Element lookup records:
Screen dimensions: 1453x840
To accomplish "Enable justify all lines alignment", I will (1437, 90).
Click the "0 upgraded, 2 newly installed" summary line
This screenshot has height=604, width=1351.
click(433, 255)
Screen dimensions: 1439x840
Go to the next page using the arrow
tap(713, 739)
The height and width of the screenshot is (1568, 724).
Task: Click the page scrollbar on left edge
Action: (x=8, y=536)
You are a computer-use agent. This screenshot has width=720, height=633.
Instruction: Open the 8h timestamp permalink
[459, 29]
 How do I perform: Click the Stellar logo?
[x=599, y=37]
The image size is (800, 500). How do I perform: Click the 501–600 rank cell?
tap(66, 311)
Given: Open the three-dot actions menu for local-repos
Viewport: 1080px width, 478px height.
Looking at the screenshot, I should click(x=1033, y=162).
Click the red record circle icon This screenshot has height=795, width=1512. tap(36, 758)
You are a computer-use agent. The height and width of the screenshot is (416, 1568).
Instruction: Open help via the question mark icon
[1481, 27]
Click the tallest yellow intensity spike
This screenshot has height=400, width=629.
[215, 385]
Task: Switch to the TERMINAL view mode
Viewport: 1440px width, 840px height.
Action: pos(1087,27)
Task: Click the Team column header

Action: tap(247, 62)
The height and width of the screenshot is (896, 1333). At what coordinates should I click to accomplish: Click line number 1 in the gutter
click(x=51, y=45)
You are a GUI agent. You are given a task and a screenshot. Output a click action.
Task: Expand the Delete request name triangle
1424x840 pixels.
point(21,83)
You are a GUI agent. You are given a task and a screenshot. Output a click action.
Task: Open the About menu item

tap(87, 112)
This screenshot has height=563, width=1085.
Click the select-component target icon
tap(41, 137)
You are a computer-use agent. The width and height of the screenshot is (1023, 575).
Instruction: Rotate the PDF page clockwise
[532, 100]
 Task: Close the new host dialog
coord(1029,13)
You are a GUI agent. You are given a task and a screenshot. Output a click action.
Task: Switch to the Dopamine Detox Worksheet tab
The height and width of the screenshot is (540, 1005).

> [What the task asks]:
Reproduce word for word the portion of the data above that begins with the line containing "Given: Open the" and ends with the line containing "Click the red", including both of those lines.

> [Task answer]:
Given: Open the three-dot actions menu for local-repos
Viewport: 1080px width, 478px height.
Looking at the screenshot, I should click(x=1033, y=162).
Click the red record circle icon This screenshot has height=795, width=1512. tap(36, 758)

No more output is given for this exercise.